### Fragmento del texto
::::::::::

Dentro de la polémica que se ha establecido en numerosos países del mundo respecto de la conveniencia de la legalización del uso de la marihuana, el presidente de México, Enrique Peña Nieto, acaba de obtener el reconocimiento de distintas organizaciones de su país y del exterior, por su clara postura en contra de la pretendida legalización.

El presidente mexicano fijó su posición la semana pasada, en el transcurso del acto en el que dejó inaugurado el Sistema Nacional de Protección Integral de Niñas, Niños y Adolescentes, ganándose el reconocimiento de las distintas instituciones que trabajan para evitar el aumento del consumo de cannabis.

Una de las entidades más prestigiosas en esta lucha, la Unión Nacional de Padres de Familia (UNPF) coincide con lo expresado por el mandatario al señalar que el consumo de esta sustancia es nocivo y dañino para el desarrollo de la juventud y de la niñez. También ha remarcado que el uso de la marihuana ocasiona diversos problemas de salud y el aumento de su consumo, a través de la legalización, podría agravar en gran medida la situación por la que están atravesando distintos países, en los que las drogas se han convertido en un auténtico problema social.

La UNPF considera que los foros de consulta propuestos por el gobierno de México constituyen una excelente medida ya que son el ámbito apropiado para que los expertos en adicciones muestren los daños sociales y de salud que seguramente provocará un hipotético caso de legalización del consumo.

::::::::::

### Extracto de datos
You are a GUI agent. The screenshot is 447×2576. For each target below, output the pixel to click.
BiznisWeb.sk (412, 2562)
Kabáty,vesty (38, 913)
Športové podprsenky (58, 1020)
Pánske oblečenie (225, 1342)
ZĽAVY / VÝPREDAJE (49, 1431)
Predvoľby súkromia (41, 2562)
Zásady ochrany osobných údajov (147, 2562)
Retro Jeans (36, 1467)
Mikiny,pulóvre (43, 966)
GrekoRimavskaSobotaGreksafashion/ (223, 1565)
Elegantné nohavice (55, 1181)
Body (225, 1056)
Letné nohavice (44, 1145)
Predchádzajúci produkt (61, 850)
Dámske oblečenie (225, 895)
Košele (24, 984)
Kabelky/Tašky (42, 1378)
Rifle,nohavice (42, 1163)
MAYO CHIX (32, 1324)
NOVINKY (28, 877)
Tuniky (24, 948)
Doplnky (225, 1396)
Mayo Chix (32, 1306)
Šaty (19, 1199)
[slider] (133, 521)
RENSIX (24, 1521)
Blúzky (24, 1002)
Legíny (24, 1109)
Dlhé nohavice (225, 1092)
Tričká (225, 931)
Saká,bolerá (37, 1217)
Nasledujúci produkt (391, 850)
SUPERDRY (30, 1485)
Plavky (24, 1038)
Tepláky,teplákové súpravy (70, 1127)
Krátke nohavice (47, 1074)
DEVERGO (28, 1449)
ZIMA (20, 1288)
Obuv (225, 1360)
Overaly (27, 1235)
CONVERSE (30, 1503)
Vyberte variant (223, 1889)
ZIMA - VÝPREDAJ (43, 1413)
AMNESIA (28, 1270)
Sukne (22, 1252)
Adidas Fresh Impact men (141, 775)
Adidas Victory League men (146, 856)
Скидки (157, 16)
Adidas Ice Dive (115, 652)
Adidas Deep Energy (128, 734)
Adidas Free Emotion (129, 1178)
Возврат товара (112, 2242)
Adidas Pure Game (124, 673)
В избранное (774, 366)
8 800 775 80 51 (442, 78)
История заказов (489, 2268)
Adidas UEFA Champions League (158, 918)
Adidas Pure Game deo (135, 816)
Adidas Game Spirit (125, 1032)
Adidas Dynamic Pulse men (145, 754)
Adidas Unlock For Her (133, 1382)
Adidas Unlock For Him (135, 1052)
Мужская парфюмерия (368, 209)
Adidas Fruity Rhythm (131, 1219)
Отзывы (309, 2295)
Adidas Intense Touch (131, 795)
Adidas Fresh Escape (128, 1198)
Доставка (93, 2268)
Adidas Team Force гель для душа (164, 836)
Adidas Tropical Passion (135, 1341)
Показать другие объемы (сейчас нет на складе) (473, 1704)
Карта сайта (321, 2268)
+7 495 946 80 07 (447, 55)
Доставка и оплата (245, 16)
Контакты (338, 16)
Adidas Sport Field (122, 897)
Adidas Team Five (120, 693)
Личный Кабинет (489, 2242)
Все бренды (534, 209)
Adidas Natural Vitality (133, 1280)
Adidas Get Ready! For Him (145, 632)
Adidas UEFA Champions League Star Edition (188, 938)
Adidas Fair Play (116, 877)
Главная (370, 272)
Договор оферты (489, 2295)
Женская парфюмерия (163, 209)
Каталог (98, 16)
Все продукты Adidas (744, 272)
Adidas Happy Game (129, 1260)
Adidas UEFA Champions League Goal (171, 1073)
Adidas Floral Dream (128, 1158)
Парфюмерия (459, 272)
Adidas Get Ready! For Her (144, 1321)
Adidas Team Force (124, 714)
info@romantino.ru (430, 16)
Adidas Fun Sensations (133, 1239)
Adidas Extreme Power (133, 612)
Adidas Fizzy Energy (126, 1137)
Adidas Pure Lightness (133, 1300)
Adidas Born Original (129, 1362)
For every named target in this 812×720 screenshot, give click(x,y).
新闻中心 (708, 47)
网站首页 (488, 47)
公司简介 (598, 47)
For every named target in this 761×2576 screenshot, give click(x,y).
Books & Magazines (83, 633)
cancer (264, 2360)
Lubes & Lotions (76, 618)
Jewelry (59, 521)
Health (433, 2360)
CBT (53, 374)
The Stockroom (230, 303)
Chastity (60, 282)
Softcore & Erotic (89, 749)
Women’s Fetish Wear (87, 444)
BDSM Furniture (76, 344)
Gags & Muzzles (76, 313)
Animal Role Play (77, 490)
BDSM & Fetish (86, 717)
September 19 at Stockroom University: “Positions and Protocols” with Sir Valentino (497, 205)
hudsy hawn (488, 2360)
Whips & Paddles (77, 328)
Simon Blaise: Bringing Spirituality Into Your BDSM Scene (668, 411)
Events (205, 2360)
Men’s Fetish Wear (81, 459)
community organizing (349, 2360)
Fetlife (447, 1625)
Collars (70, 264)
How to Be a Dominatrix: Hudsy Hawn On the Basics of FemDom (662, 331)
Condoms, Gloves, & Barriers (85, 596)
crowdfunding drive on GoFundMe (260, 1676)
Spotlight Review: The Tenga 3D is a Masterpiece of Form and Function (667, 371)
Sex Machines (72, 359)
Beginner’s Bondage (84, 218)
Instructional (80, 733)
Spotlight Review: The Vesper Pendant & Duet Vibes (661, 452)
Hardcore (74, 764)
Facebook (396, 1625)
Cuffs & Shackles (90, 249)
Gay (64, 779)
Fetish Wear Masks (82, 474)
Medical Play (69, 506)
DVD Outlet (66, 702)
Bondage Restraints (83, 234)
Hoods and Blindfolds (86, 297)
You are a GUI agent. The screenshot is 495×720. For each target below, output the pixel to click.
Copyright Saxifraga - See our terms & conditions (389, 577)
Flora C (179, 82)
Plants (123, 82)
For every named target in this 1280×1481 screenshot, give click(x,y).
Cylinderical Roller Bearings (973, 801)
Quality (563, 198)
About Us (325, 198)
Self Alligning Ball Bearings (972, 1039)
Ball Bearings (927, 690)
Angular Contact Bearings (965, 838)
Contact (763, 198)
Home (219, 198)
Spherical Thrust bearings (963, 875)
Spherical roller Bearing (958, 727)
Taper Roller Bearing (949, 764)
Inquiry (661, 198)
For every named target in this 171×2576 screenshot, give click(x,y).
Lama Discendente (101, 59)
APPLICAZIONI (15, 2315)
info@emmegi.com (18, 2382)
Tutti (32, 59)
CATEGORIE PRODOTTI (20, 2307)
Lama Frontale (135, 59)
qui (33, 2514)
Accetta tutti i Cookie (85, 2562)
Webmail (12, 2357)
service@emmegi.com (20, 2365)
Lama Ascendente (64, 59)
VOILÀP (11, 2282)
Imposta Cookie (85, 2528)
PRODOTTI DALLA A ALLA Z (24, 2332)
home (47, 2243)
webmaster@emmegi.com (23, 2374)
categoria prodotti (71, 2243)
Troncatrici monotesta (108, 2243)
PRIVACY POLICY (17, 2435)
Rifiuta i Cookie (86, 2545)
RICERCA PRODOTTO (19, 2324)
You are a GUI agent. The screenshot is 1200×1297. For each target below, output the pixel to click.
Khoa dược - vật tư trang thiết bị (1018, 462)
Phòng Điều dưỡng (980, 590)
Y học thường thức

::::::::::

### Sobre el ejercicio
Por favor, retoma el artículo sobre la postura de Peña Nieto contra la legalización de la marihuana y sigue escribiéndolo después de su última oración. No hace falta usar los ítems.

### Resultado
Es importante abordar este tema desde el ámbito de la salud, porque se trata de un derecho que no puede obviarse y que el gobierno debe garantizar a todos los pobladores, sin ningún tipo de distinción.

Por otra parte, en estos últimos tiempos se han difundidos estudios en los que se ha llegado a la conclusión de que con la legalización de la marihuana no se logra disminuir el crimen organizado. Por el contrario se corre el riesgo de promover el consumo masivo y que distintas organizaciones manejen el mercado.

Por todo esto, la posición de Peña Nieto sirve de modelo para otros jefes de Estado que se encuentran en la disyuntiva de aprobar o no la legalización del consumo de cannabis, como una forma de controlar este flagelo que avanza inexorablemente.